If you are an expat considering your first move into owning property in the UK and you intend to finance your purchase with an expat mortgage, there will be a host of potential problems that you will need to overcome.
Buy to let (BTL) or residential expat mortgages– One of the important considerations will be whether you are planning on returning to the UK and be looking for a permanent home or whether you are considering taking your first step into the rental property market and perhaps creating a portfolio of BTL properties. If it is the latter, you may want to also consider if it is worthwhile creating an special property vehicle (SPV) which is a type of limited company to hold your property.
Expat mortgage lending – There are currently around 25 lenders in the UK who will consider lending to expats but all have very different lending criteria so it is likely that when you look at your own specific circumstances, this group of lenders may be considerably reduced.
Lending criteria– mortgage lenders treat residential property purchases differently from BTL property purchases. With residential, they look at the clients affordability to repay the mortgage. They will take your basic salary as a basic starting point and the look at your lifestyle to assess how much they need to reduce that basic salary to account for your continued lifestyle. They will apply factors to that number to assess how much they will lend. With BTL investment property, lenders generally use the rental value of the property to assess the amount they will lend, rather than your specific income.
Regulation – residential mortgages in the UK are regulated by the financial conduct authority and should something go wrong that is not your fault, there are procedures in place that entitle you to recompense. With investment property purchases, this is not the case as they are not as yet regulated in the same way. When things go wrong here, you are likely to be on your own.
What can you afford?
Everyone’s situation is different and each lender will apply their own criteria to establish what they will lend as a mortgage. Depending on the type of use of the property you intend to purchase, the factors that affect affordability for a mortgage fall into the following two types.
Residential expat mortgages – Your income from employment is the prime mover for establishing mortgage lending. So if you are returning from overseas, it will be important that you will be able to show that you have secure employment in the UK. If you intend to be self employed when you return, you might have to delay obtaining a mortgage for a period while you build your accounts reference with your business.
Most lenders will be prepared to lend up to 4.5 times your income from employment but will adjust the final amount downwards to take account of your lifestyle. Where you spend a lot of your income on entertaining and holidays etc, the lender will take account of that and reduce the amount they will lend while those who have a more frugal lifestyle will tend to get the maximum allowed.
Investment BTL expat mortgages – with these mortgages, the lender isnt so much concerned with your income and will base their decision using standard guidelines to establish if the rent from the property is sufficient to cover the mortgage loan. Currently, the mortgage repayment on a capital and interest basis will be calculated using an arbitrary interest rate of 5.5 percent. Having obtained the monthly payment on that the rent obtained by the property would need to be at least equal to that figure multiplied by 1.45. To illustrate this if your monthly repayment on your mortgage was £1,035 your rent would need to be £1500 per month.
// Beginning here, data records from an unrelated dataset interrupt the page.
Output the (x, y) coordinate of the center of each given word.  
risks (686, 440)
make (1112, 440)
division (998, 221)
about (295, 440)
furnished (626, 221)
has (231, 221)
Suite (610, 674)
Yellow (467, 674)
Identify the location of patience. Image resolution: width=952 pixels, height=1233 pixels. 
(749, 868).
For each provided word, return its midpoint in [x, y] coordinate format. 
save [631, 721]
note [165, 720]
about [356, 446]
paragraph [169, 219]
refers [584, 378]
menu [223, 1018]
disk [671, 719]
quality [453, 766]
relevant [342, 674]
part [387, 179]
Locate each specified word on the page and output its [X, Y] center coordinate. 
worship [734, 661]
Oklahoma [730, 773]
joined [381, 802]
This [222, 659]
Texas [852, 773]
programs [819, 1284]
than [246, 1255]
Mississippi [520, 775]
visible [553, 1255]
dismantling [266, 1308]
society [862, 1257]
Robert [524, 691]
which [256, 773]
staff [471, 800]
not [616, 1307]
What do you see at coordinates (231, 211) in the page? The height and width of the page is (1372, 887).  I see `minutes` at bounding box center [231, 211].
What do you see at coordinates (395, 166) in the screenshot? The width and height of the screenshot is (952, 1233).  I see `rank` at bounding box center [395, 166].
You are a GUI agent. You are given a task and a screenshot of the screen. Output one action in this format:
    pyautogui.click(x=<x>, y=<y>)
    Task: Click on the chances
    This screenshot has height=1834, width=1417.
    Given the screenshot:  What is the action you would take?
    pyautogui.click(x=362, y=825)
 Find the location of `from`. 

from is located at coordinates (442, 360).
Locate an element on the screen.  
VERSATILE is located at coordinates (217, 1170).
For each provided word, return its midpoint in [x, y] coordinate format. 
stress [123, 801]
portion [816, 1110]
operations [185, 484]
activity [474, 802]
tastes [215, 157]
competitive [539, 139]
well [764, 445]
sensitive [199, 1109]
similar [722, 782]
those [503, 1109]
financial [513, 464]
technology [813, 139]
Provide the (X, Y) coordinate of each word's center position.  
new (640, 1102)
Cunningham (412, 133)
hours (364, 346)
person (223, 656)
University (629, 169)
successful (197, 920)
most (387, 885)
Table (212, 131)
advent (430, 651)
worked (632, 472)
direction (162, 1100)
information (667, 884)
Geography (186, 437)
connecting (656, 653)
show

Deposits with expat mortgages – the amount of deposit you put down on the property you are purchasing will have an affect on the interest rate that the lender will apply to your mortgage. With residential mortgages, deposits can be as low as 5 or 10 percent. However to get the best rates you would need to put down considerably more than that.
With investment (BTL) property the minimum deposit is 25 percent but again, better rates can be obtained where the deposit is higher.
What amount of money do you require?
Having established how much you can borrow and are satisfied that you can keep up the repayments on your mortgage the amount of money you will need to complete the sale will depend on what you pay for the property less the mortgage amount, plus the other things that will be needed. Some of these are shown below.
Deposit – this will be the difference between the buying price of the property and the mortgage you agree with the lender. On BTL property this will be a minimum of 25 percent and on residential property probably a minimum of 10 percent.
Lender fees – Your lender will charge fees for arranging your mortgage. These can sometimes be added to the mortgage loan. A rough guide will be £500 to £2000 depending on the size of the mortgage.
Survey fees – the lender will engage a survey to establish the value of the property, at your expense. However, if the property is old then you might want to have your own survey carried out. Rough guide is £300 to £600 for lender and £1,500 to £3,000 for your own structural.
Legal fees – You will need a solicitor to carry out the searches on the property and ensure everything is legally correct. Rough guide is £750 to £1,500.
Broker Fees – If you employ a mortgage broker to arrang your mortgage, there may be fees to pay. Rough guide £500 to £1,500.
Property upgrading – Often when you purchase a property there will be decoration and some improvements to be made. In the case of rental property there will be certain alarms etc requiring to be fitted to meet regulations. No guide can be given on these things as they will vary from property to property.